───── DOCUMENT SEGMENT
I hate waiting when you’re both nervous and excited. At least if you’re feeling one way or another, you can either not wait for it, or you’re glad to have more time before you have to do it.
My first scan is tomorrow, as I’ve talked about endlessly, I think. It’s very much like the 2ww when you’re wanting to pee on a stick because you really really want to see that second line… but not wanting to see that negative, so you don’t want to pee on the stick.
I’m so excited to possibly see that things are okay, hear the heartbeat, all that. I’m so scared that there won’t be one to hear, or that things won’t look good. I guess you never really get over that “but what if something happened since the last time things were okay?” I’ll probably get about one day of peace out of it, and then start worrying again, just like with the blood tests 😉
I’m not really sure what to expect either — it I’ll see my doctor, if I’ll have to wait to hear the results or if they tell you right in the room, etc. I know what you see on TV, but I’m not exactly sure how that compares to real life. I would hope, being a fertility clinic, that they would give you some indication of how things are, especially if they’re good, even if you have to go back to see the doctor for the details of the results. I think I have an appointment with my actual doctor, but I’m not positive on that. I booked it so long ago, and I was in such a tizzy that I just don’t recall anything she said. Except the full bladder, and the date and time. Or at least I hope I have the time right 😉
I was talking with a friend about it and she said that you basically worry the whole time, but you can start to feel a bit more relaxed once you feel the baby kicking and can monitor it a bit on your own. Like, if it’s kicking still, things are probably good.
──────────
_TASK 1_.
In the post about waiting for the first scan, what does the writer remember from booking the appointment besides the date and time?
_TASK 2_.
Retype the stretch of the first-scan post from "My first scan" through "on the stick.".
_TASK 3_.
Extend the post about waiting for the first scan, picking up after its last sentence.
───── DATA EXCERPT
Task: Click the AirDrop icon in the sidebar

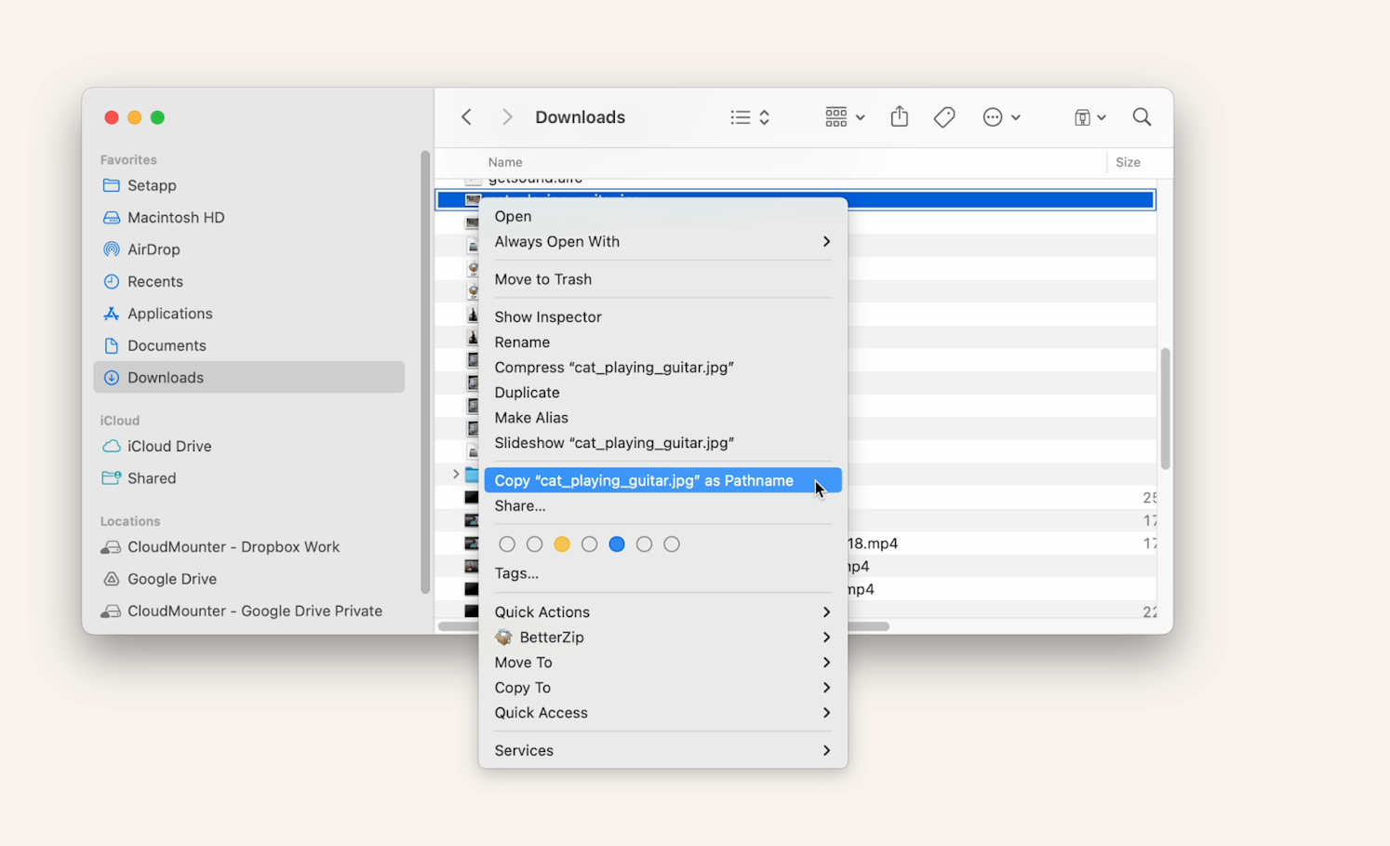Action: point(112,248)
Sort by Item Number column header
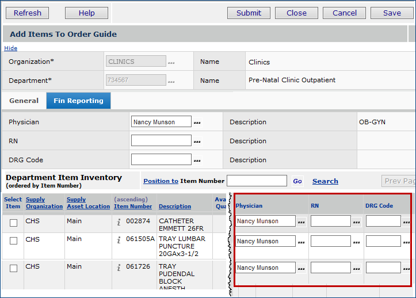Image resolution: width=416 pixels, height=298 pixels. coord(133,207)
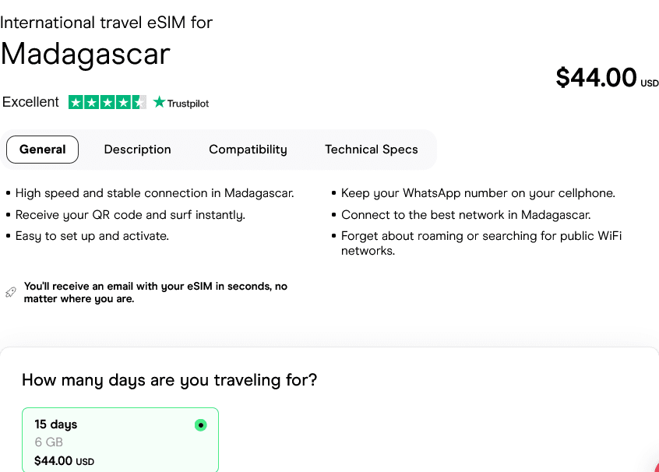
──────────
_WRITTEN RESPONSE 1_.
The full bladder.

_WRITTEN RESPONSE 2_.
My first scan is tomorrow, as I’ve talked about endlessly, I think. It’s very much like the 2ww when you’re wanting to pee on a stick because you really really want to see that second line… but not wanting to see that negative, so you don’t want to pee on the stick.

_WRITTEN RESPONSE 3_.
I so desperately want to make it to that stage. Even if we adopt for #2, I just want to see this through at least once so I know what it’s like. I also really want my husband to be able to feel it kick so it’s more real for him. So far all he’s experienced is me feeling like crap and going to bed early. Really exciting for him 😉
I know that the chances are that everything will go well tomorrow, but no one ever expects to be the inferile one, no one expects for it to take four years to conceive, no one expects to be the one with multiple miscarriages. I feel cursed that it will always go badly. It feels like that sort of hope you swear you’re not going to feel during every 2ww, and then every time your body does something different to throw you off and then you hope that maybe this time, against all odds, will be the time because you’ve never felt that particular symptom before. I feel like this is another cruel joke designed to make me hope that maybe this one will be the one that will actually work out, and then it’ll be snatched away again.
And on that bright note, it’s time to go home. I will definitely be updating at some point, I just hope it’s with good news.